(Tasks)
1) In the article on Pamela Anderson, what is the title of her memoir?
2) Pick up the article on Pamela Anderson after its final paragraph and carry it forward.
== Selected text
TV & Radio Interviews

‘I’m Not a Victim’: Pamela Anderson Opens Up About Money, Abuse and the ‘Assholes’

On the first day of shooting “Home Improvement” in April 1991, Pamela Anderson emerged from her dressing room on the Walt Disney Studios lot and found series star Tim Allen loitering in the hallway in a bathrobe. This seemed normal to the 23-year-old budding actress, but it wasn’t. “He opened his robe and flashed me quickly — completely naked underneath,” Anderson writes in her soon-to-be-released memoir, “Love, Pamela.” “He said it was only fair because he had seen me naked. Now we’re even.”

“I laughed uncomfortably,” she writes.

The incident, which unfolded just 18 months after Anderson left her small-town home on Vancouver Island and quickly became a Playboy goddess (which is how Allen saw her naked), offers a window into the liberties people have taken because they think they know her. The Allen encounter reflects a pattern, in fact, that continued right up until last year, when a group made up of mostly male producers (led by Seth Rogen) felt entitled enough to bring forth a Hulu series about a crime perpetrated against Anderson: the theft and distribution of a videotape that contained footage of her and her then-husband Tommy Lee having sex. It happened during the very early days of the internet, and it changed our perceptions about celebrity and privacy. Naturally, no one asked if Anderson was OK with the series.

So Anderson is no longer laughing, uncomfortably or otherwise. Instead, the “Baywatch” star, who is 55, is taking back her narrative. On Jan. 31, two high-profile projects will launch — the Netflix documentary “Pamela, a Love Story,” directed by Ryan White and produced by her 26-year-old son, Brandon Thomas Lee; and the HarperCollins memoir, featuring haunting vignettes about sexual abuse and jaw-dropping anecdotes like the Allen encounter. (Allen tells Variety in a statement, “No, it never happened. I would never do such a thing.”)
====
== Data section
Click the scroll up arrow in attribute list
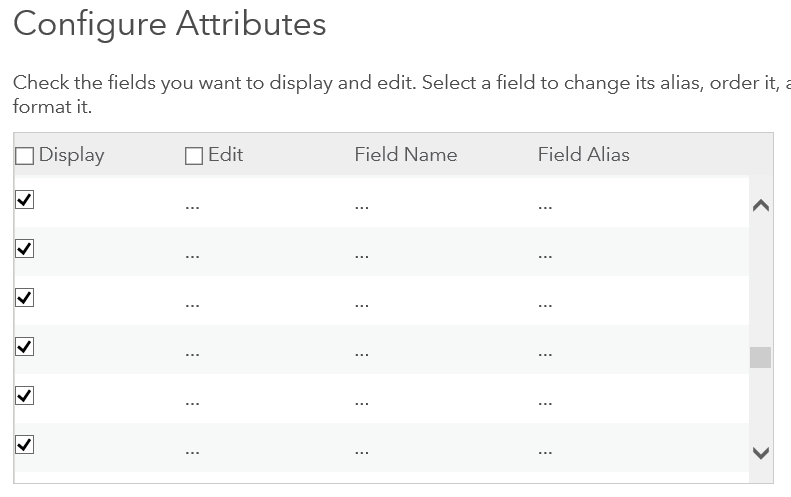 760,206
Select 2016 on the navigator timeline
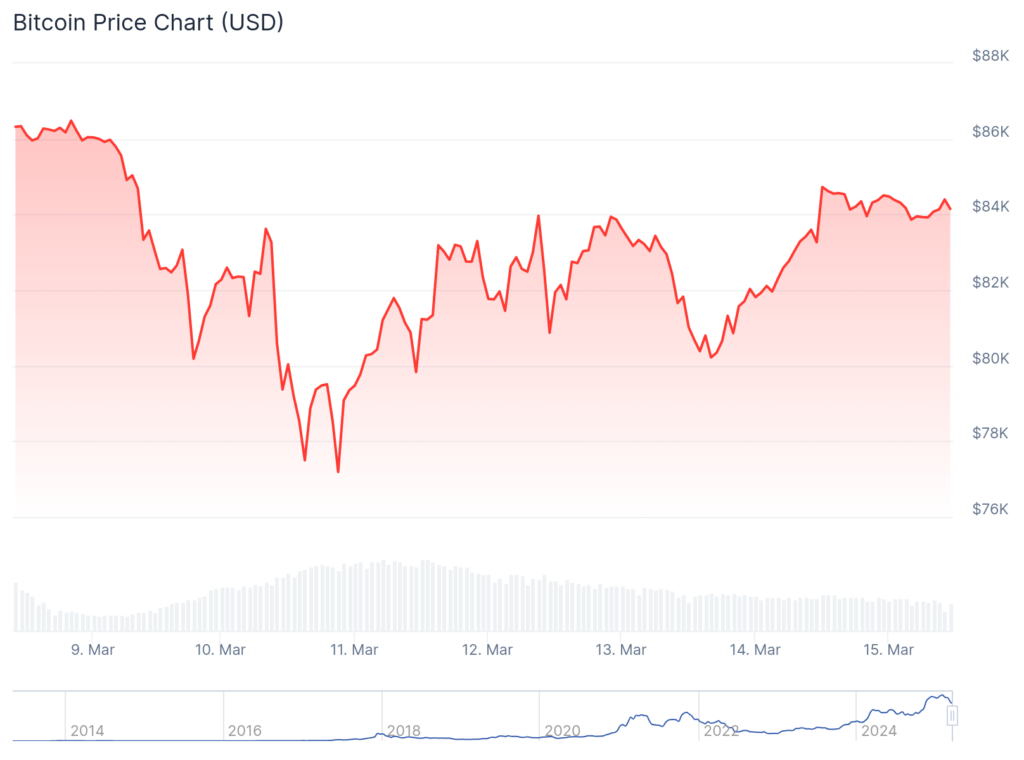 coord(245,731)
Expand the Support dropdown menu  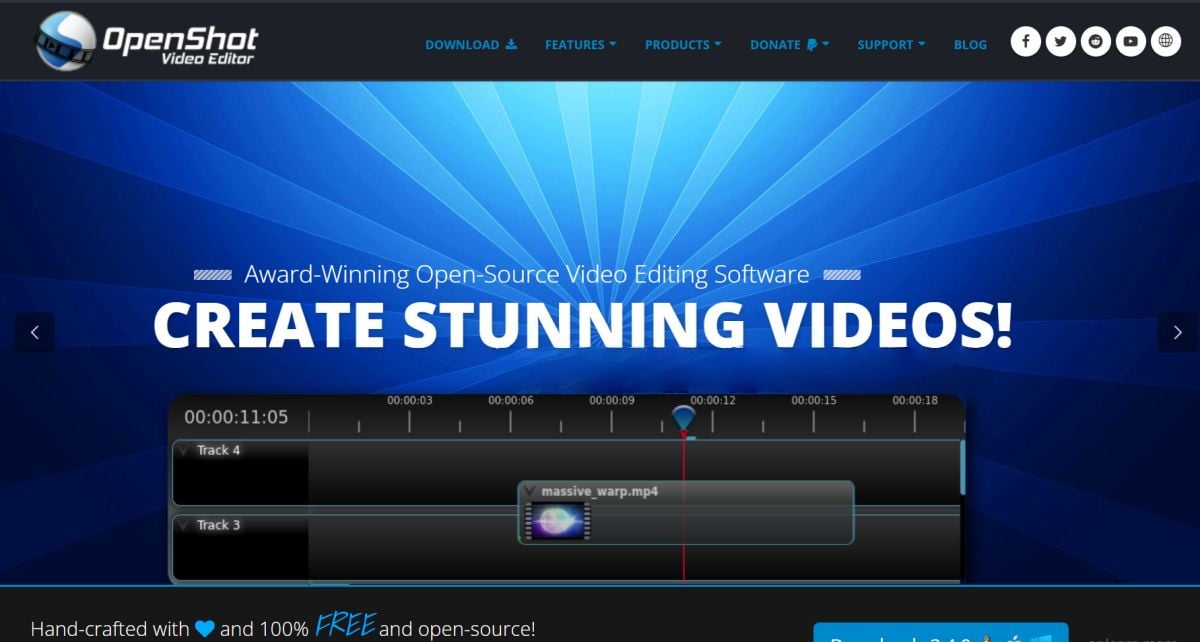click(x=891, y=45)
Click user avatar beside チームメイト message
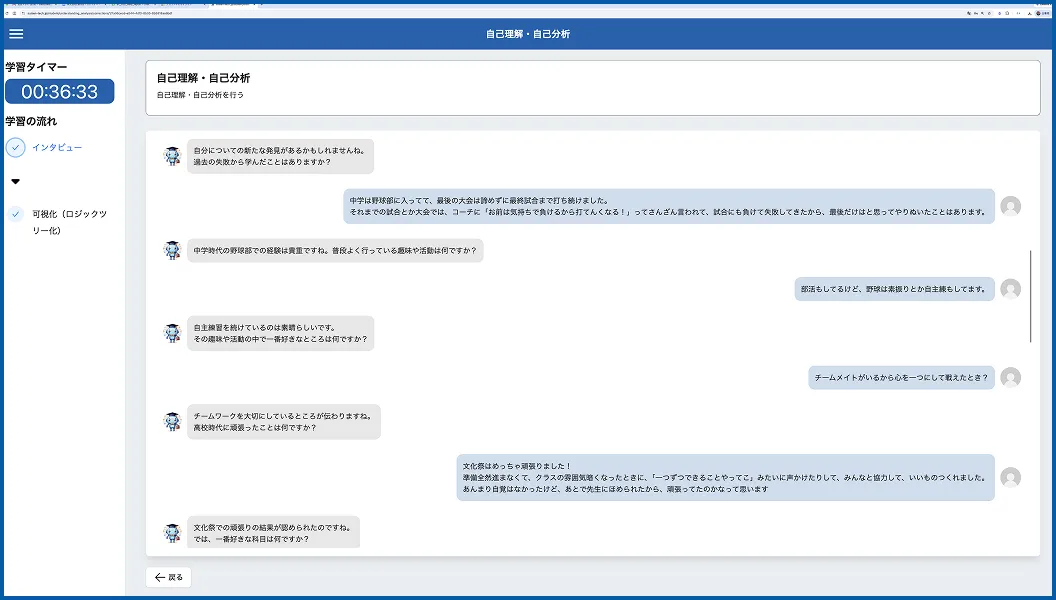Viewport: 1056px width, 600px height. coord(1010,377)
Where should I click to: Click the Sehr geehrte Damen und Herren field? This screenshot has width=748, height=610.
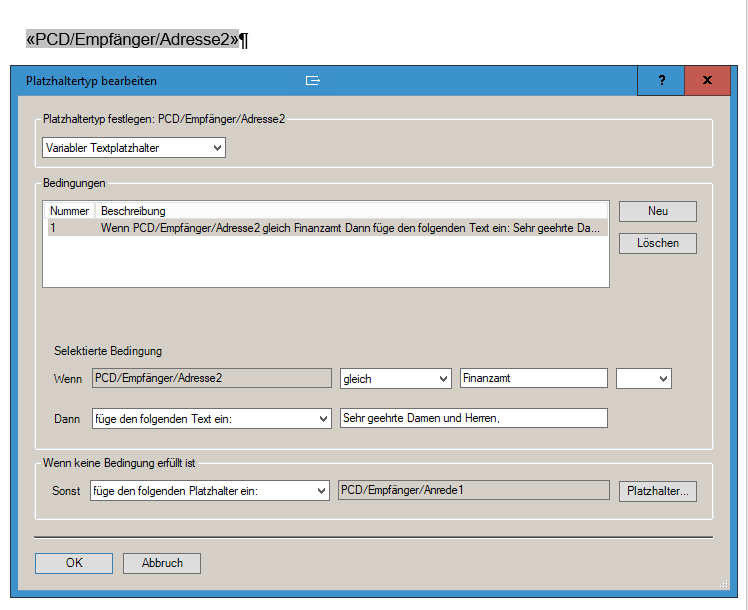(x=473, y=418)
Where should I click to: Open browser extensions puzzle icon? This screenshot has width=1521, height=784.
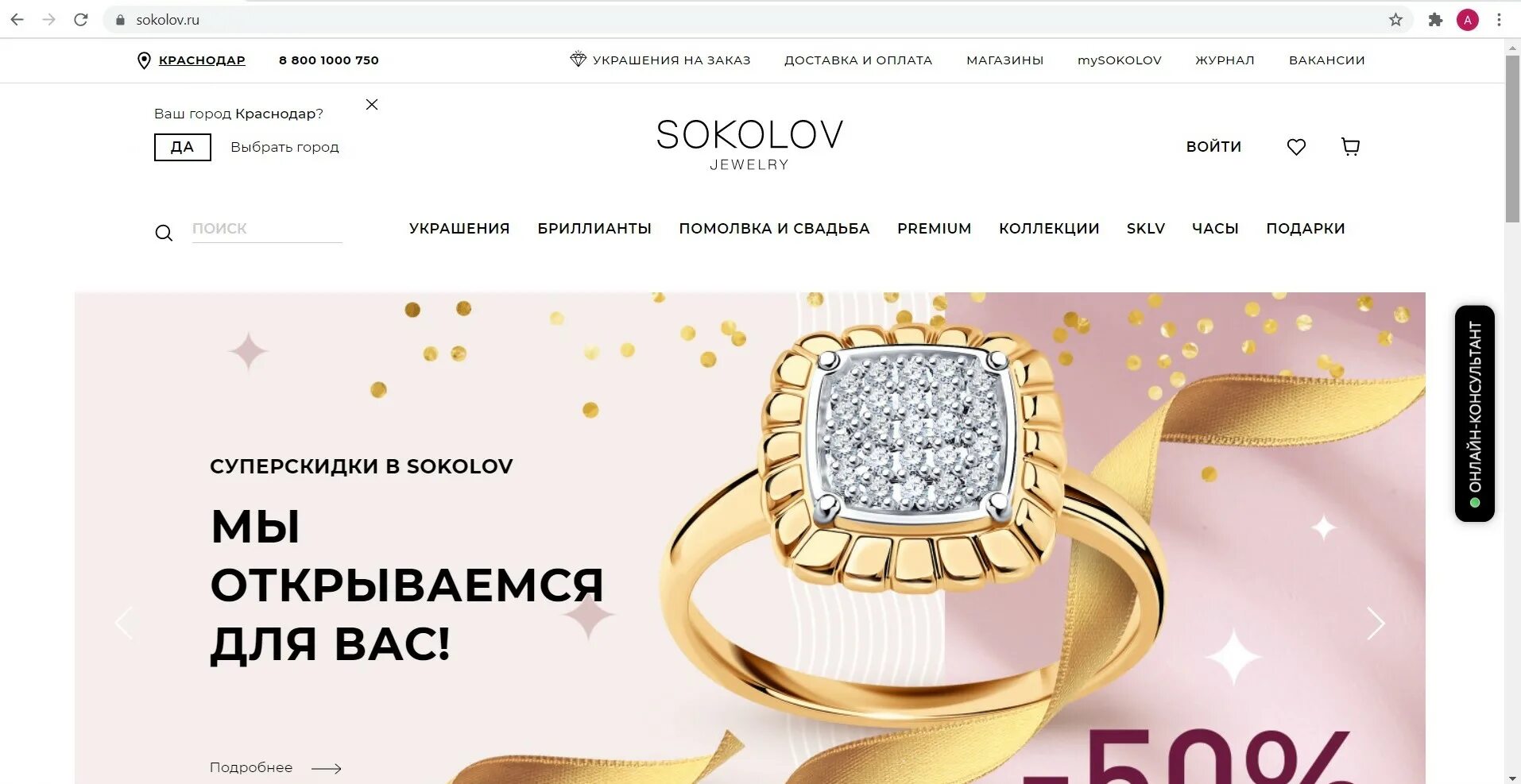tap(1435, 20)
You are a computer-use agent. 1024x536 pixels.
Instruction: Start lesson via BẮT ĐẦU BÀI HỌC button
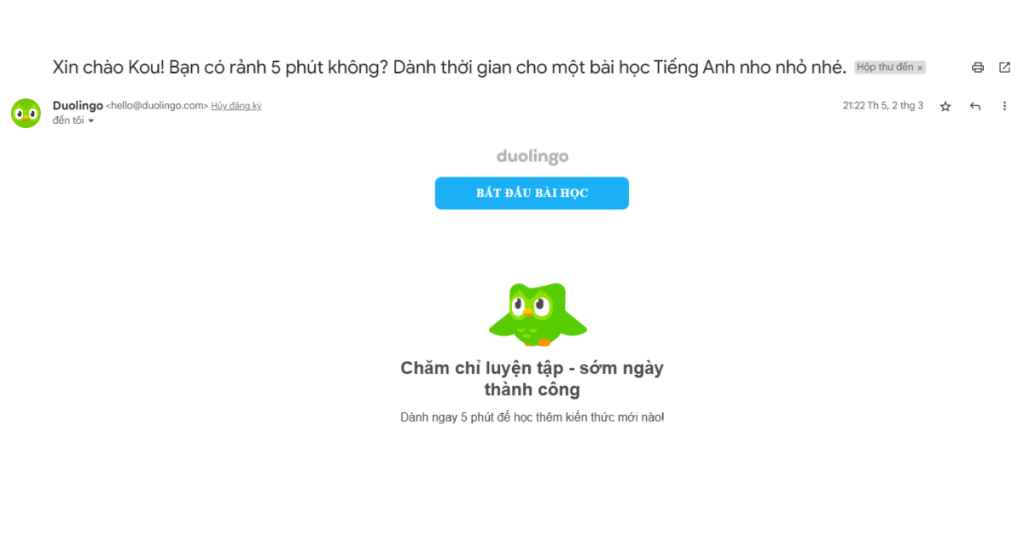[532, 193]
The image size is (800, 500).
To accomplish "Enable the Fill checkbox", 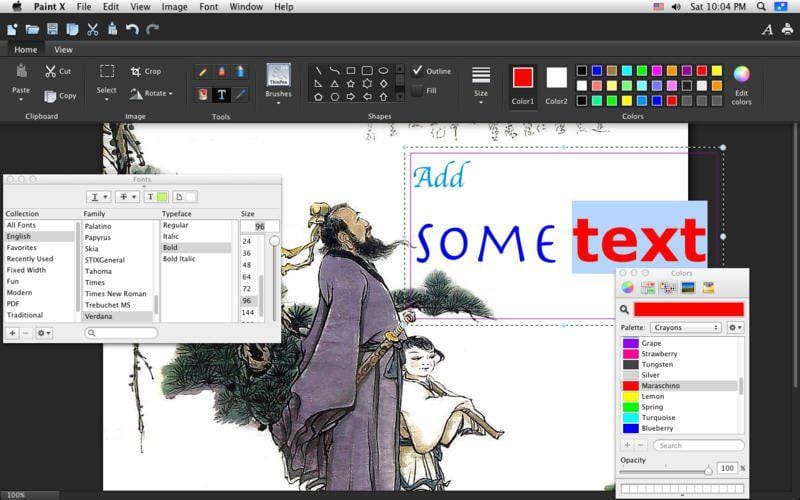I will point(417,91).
====
(Outputs for the tasks)
1) "Love, Pamela"

2)
What’s refreshing about “Love, Pamela” is that, despite very consciously reclaiming her power, Anderson doesn’t tell her reader how to think. In the hands of another celebrity, the Allen anecdote would have come with a swift verdict. But Anderson just states the facts and lets the reader decide. “I’m not a very judgmental person,” she says. Later on, she sends me a text: “Tim is a comedian, it’s his job to cross the line. I’m sure he had no bad intentions. Times have changed, though. I doubt anyone would try that post #MeToo. It’s a new world.”

For decades, the industry and the media have mistaken Anderson’s introverted nature for vacuity. When she became an international superstar in the ’90s, playing lifeguard C.J. Parker on “Baywatch,” people associated her character’s New Age cheesiness with her own personality. And even though Anderson has published two other New York Times bestselling books and can quote at length from Proust and Walt Whitman, the bimbo image has stuck.

“Here’s this icon the world thinks they know,” says Netflix VP of independent and documentary film Lisa Nishimura. “The world has tried to create almost like a caricature of who she is. But there’s a depth to this woman and a definite intelligence that she’s ready to really own and to show the world.”

So on a cold and rainy January morning in a bungalow at the Beverly Hills Hotel, Anderson slowly dismantles the myth that she is a one-dimensional sex symbol in a red bathing suit who left behind a trail of failed marriages. Today, in a shapeless linen dress, her feet bare, pink reading glasses atop her head, she says bluntly, “My life has been much more meaningful than a fluffy hat or a sex tape.” A random baby in the next bungalow cries, and she gets up and slides open the curtains to investigate. She turns back to me and adds, “There’s more to me than that.”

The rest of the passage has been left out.